A Quick Note on Tuition Fees

Tuition fees are bankrupting my generation. They have turned education from a social beneficence into a purely functional pursuit, a means by which young people study in order purely to become employed and wealthy enough to shed the absurd surplus of debt they acquire whilst studying. University culture has transformed from a true culture of learning into one of hostility and sheer, unguarded functionality. Science and business-related degrees are increasingly the only things students are considering, especially poorer students. Arts degrees are becoming a joke and an education in reality available only to the rich kids (see the charity Arts Emergency who fight for equal opportunity in the Arts for students of all income backgrounds – http://arts-emergency.org/about-us/). Who on earth can afford a degree that does not guarantee instant, high-income employment when the average amount of debt students have on graduation is £60,000?

To people in most other countries around the world, the notion of being £60,000 in debt by the age of 21 is beyond ridiculous. Last year I met a group of Belgian students at the University of Leuven who laughed when I first told them that this was the case in England, because they thought I was joking. The average amount a Belgian student pays per year is €610 in tuition fees and between €250-€500 a month in rent. But my generation’s graduates, already burdened with crippling debt, are heading into one of the most stagnant graduate jobs markets in recent history. 1 in 10 graduates are unemployed six months after leaving university, and a third of those who do find work are doing something that does not require a degree. I met a fellow English student here at Bristol who told me that he worked in a shoe shop before starting, and as he left for Fresher’s he was replaced by a Bristol English graduate. To what end does anyone study other than to pay back their loans?

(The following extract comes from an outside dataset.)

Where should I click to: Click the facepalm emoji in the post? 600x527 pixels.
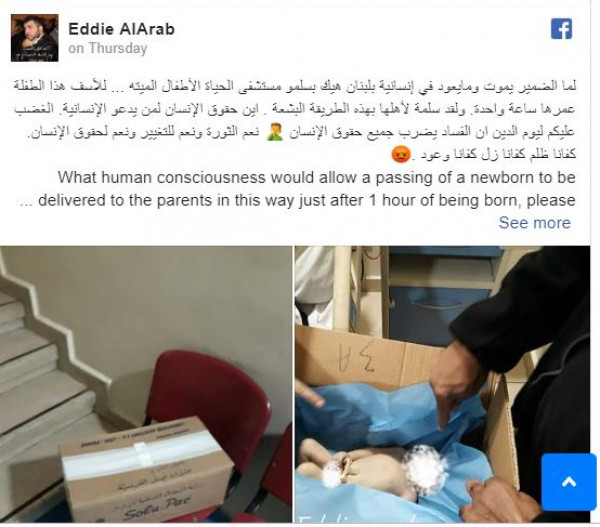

And why do we even have this quagmire? Tuition fees were first introduced in 1998 in order to expand and ‘revitalise’ UK higher education. With New Labour’s policy came the end of the principle of free higher education, and since the tripling of fees to £9000 in 2011 the coalition has incurred the increasing likelihood of a vast, perilous black hole in public finance. David Willetts, the universities minister at the time, explained the reasons for the rise. The cost of hundreds of thousands of student’s degree courses was, Willetts said in a speech at Oxford Brookes in June 2010, a “burden on the taxpayer that had to be tackled”, and, he then went on to claim, “The so-called debt [students] have is more like an obligation to pay higher income tax.”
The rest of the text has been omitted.